Polish sociologist and philosopher (born 1973)

Jacek Kochanowski (born 27 May 1973) is a sociologist, philosopher and activist specializing in gender and queer studies, columnist, professor at the University of Warsaw.

== Biography ==
In 2003 he obtained doctorate upon the dissertation Przemiany tożsamości gejów. Analiza genealogiczno-dekonstrukcyjna. In 2011 he obtained habilitation.
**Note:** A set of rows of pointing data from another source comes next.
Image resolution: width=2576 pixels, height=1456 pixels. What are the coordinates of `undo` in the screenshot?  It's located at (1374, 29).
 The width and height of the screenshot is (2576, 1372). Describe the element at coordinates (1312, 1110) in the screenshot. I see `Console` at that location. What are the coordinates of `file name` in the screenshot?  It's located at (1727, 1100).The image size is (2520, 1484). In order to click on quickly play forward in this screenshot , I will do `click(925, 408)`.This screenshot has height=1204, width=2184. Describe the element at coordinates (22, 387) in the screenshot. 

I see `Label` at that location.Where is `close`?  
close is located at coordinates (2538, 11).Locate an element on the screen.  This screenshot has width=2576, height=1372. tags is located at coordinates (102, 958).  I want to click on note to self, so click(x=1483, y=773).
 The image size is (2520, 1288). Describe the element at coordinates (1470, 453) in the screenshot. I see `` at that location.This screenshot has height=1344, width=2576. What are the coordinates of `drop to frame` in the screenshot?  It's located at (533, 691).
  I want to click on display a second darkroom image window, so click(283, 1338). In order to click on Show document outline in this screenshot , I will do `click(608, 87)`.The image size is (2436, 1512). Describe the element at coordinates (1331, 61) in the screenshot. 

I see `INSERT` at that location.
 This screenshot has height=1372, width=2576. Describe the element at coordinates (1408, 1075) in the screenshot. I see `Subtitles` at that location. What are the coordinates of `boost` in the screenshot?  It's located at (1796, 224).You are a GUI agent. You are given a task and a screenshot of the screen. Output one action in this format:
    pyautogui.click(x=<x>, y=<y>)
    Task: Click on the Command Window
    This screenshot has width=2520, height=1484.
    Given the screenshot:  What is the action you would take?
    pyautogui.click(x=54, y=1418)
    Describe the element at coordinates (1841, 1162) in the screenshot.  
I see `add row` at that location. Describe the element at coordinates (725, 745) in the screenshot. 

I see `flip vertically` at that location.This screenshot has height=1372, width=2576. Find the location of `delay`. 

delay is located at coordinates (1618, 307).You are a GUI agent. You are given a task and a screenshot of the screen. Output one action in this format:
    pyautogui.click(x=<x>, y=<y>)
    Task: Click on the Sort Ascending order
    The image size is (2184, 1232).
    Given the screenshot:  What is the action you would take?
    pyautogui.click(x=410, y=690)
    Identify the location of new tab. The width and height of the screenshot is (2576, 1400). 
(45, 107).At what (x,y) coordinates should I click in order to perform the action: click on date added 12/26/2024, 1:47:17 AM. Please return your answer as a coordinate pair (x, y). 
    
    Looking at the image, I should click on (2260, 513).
He was one of the initiators of Campaign Against Homophobia. He obtained doctorate in sociology from the University of Warsaw in 2003. He was an assistant of MP Anna Grodzka.

== Books ==
=== Monographs ===
- "Fantazmat zróżNICowany. Socjologiczne studium przemian tożsamości gejów" (2004) Pp. 328.
- "Spektakl i wiedza. Perspektywa społecznej teorii queer, Wydawnictwo Wschód-Zachód" (2009) Pp. 311.
- "Socjologia seksualności. Marginesy" (2013) Pp. 227.
- "Brunatna fala. Socjologia nowego faszyzmu w Polsce" (2025) Pp. 270.

=== Editions ===
- "Teatr płci: eseje z socjologii gender" (2008) Pp. 294. Edited by, with Małgorzata Bieńkowska-Ptasznik.
- "Społeczeństwo, wiedza, demokracja" (2008) Pp. 320. Edited by.
- "Egzamin zawodowy. Obszary problemowe" (2009) Pp. 190. Edited by, with Elżbieta Drogosz-Zabłocka.
- "Nowe studia kulturowe" (2014) Pp. 232. Edited by, with Tomasz Wrzosek.